Journal of Neurophysiology ◽

10.1152/jn.00064.2021 ◽

2021 ◽

Author(s):

Richard Gray ◽

Daniel Johnston

Keyword(s):

Potassium Channels ◽

Action Potentials ◽

Single Channel ◽

Cell Types ◽

Channel Activity ◽

Ca1 Neurons ◽

Central Neurons ◽

The Family ◽

Excised Patches ◽

Inside Out

Potassium channels play an important role regulating transmembrane electrical activity in essentially all cell types. We were especially interested in those that determine the intrinsic electrical properties of mammalian central neurons. Over 30 different potassium channels have been molecularly identified in brain neurons, but there often is not a clear distinction between molecular structure and the function of a particular channel in the cell.
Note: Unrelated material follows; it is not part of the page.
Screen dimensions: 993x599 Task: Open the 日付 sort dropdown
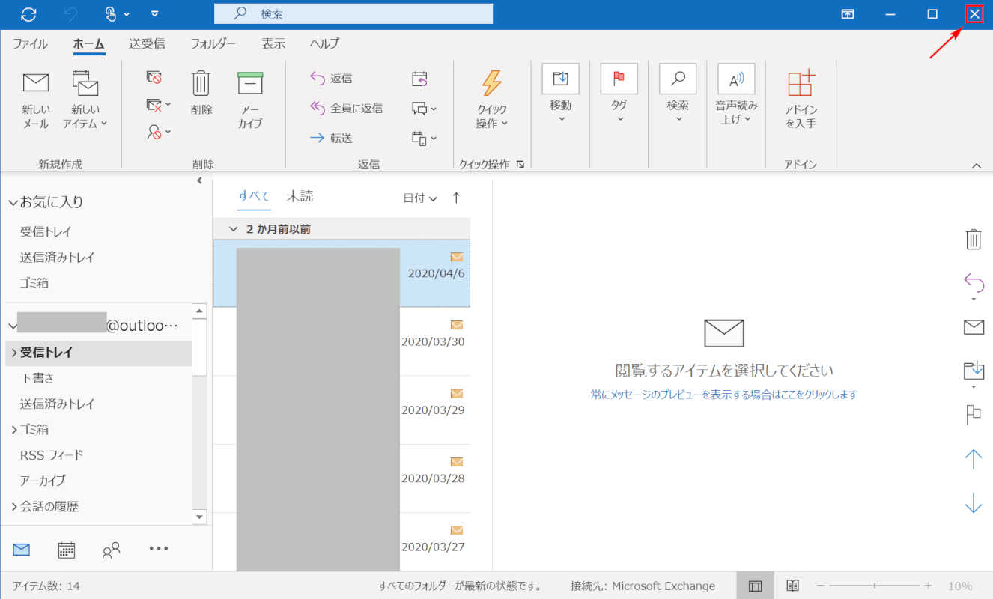[x=420, y=198]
Using patch-clamp methods to search for single potassium channels in excised inside-out (ISO) somatic patches with symmetrical potassium, we found that nearly all patches contained non-voltage-inactivating channels with a single-channel conductance of 100-200 pS. This conductance range is consistent with the family of sodium-activated potassium channels (Slo2.1, Slo2.2 or collectively, KNa). The activity of these channels was positively correlated with a low cytoplasmic Na+ concentration (2-20 mM). Cell-attached recordings from intact neurons, however, showed little or no activity of this K+ channel. Attempts to increase channel activity by increasing [Na+]i with bursts of action potentials or direct perfusion of Na+ through a whole-cell pipette had little effect on KNa channel activity. Furthermore, excised outside-out patches across a range of intracellular [Na+] showed less channel activity than we had seen with excised ISO patches. Blocking the Na+/K+ pump with ouabain increased the activity of the KNa channels in excised OSO patches to levels comparable to ISO excised patches. Our results suggest that despite their apparent high levels of expression the activity of somatic KNa channels is tightly regulated by the activity of the Na+/K+ pump.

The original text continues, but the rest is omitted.